Reg No
15704603
Rating
Regional
Categories of Special Interest
Architectural, Artistic, Historical, Social
Original Use
Church/chapel
In Use As
Church/chapel
Date
1825 - 1830
Coordinates
286771, 112323
Date Recorded
18/09/2007
Date Updated
--/--/--
Detached four-bay double-height single-cell Catholic church, built 1829; dated 1829, on a rectangular plan with single-bay single-storey gabled projecting porch to entrance (west) front. "Improved", 1893. "Refurbished", 1978, with sanctuary reordered. Replacement pitched slate roof with clay ridge tiles, cut-granite bellcote to apex to entrance (west) front framing embossed cast-bronze bell ("----"), and embedded rainwater goods in concrete eaves retaining cast-iron downpipes. Rendered, ruled and lined wall to entrance (west) front with rusticated cut-granite quoins to corners; roughcast surface finish (remainder) bellcast over rendered plinth with rusticated cut-granite quoins to corners. Lancet window openings with cut-granite sills, and concealed dressings framing storm glazing over fixed-pane fittings having leaded stained glass margins centred on leaded stained glass panels. Lancet window openings to entrance (west) front with cut-granite sills, and cut-granite surrounds having chamfered reveals with hood mouldings over on double beaded label stops framing storm glazing over fixed-pane fittings having leaded stained glass margins centred on leaded stained glass panels. Interior including vestibule (west) with Maltese Cross-detailed cut-veined white marble font on an octagonal plan on polished pink marble pedestal; square-headed door opening into nave with replacement glazed timber double doors; full-height interior with cut-white marble wall monument (ob. 1842), carpeted central aisle between Maltese Cross-detailed timber pews, pair of Gothic-style wall monuments (ob. 1862; 1874), Classical-style timber stations (1898) between stained glass windows (undated), and carpeted stepped dais to sanctuary (east) reordered, 1978, with Gothic-style timber altar below Classical-style reredos. Set in landscaped grounds.

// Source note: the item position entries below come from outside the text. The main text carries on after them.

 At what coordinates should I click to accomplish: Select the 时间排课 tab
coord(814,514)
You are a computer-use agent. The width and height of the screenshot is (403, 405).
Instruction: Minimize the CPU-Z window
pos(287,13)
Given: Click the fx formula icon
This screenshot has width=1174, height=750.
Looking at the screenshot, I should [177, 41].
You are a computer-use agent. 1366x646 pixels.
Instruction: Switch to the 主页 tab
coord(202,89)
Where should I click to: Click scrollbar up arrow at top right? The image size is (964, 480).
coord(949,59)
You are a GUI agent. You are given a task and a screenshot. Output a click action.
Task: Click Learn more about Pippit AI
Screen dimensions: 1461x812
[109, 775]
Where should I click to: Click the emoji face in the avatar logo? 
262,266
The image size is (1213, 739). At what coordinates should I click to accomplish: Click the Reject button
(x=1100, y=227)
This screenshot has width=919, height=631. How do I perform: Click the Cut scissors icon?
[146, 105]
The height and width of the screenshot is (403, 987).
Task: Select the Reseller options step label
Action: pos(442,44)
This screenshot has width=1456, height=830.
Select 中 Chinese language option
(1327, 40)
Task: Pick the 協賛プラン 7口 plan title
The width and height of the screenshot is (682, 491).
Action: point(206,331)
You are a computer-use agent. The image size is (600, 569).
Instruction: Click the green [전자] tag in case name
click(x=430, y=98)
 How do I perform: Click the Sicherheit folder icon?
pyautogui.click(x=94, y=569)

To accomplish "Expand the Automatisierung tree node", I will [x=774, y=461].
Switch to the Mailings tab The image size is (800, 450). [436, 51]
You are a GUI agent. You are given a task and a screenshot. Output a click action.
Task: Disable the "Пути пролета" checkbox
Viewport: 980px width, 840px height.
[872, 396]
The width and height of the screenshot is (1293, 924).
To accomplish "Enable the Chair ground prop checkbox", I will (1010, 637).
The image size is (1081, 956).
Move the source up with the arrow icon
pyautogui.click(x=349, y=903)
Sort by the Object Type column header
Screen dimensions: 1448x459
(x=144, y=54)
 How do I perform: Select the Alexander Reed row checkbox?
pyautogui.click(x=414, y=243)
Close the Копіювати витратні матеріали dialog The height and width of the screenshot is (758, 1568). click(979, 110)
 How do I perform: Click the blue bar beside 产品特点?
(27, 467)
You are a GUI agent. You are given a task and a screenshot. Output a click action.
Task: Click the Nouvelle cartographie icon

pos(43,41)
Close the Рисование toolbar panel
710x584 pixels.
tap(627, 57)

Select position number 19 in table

A church representing an important component of the early nineteenth-century built heritage of south County Wexford with the architectural value of the composition, one showing the hallmarks of a period of construction coinciding with the dismantling of the Penal Laws under the Roman Catholic Relief Act, 1829, suggested by such attributes as the compact rectilinear "barn" plan form, aligned along a slightly skewed liturgically-correct axis; the slender profile of the openings underpinning a "medieval" Gothic theme; and the restrained bellcote embellishing the roofline as a picturesque eye-catcher in the landscape: meanwhile, aspects of the composition illustrate the continued development or "improvement" of the church under the aegis of Reverend John Kehoe OSA (d. 1915; The People 22nd July 1893). Having been well maintained, the elementary form and massing survive intact together with quantities of the historic or original fabric, both to the exterior and to the interior reordered (1978) in accordance with the liturgical reforms sanctioned by the Second Ecumenical Council of the Vatican (1962-5) where contemporary joinery; wall monuments commemorating Reverend John Ennis OSA (d. 1862) and Reverend John Austin Colfer OSA (d. 1874); vibrant stained glass; and a Classical reredos recalling Saint Peter's Catholic Church (1837), Ballymitty (see 15704117), all highlight the artistic potential of a church forming part of a neat self-contained group alongside an adjacent convent (see 15706404) with the resulting ecclesiastical ensemble making a pleasing visual statement in a sylvan setting.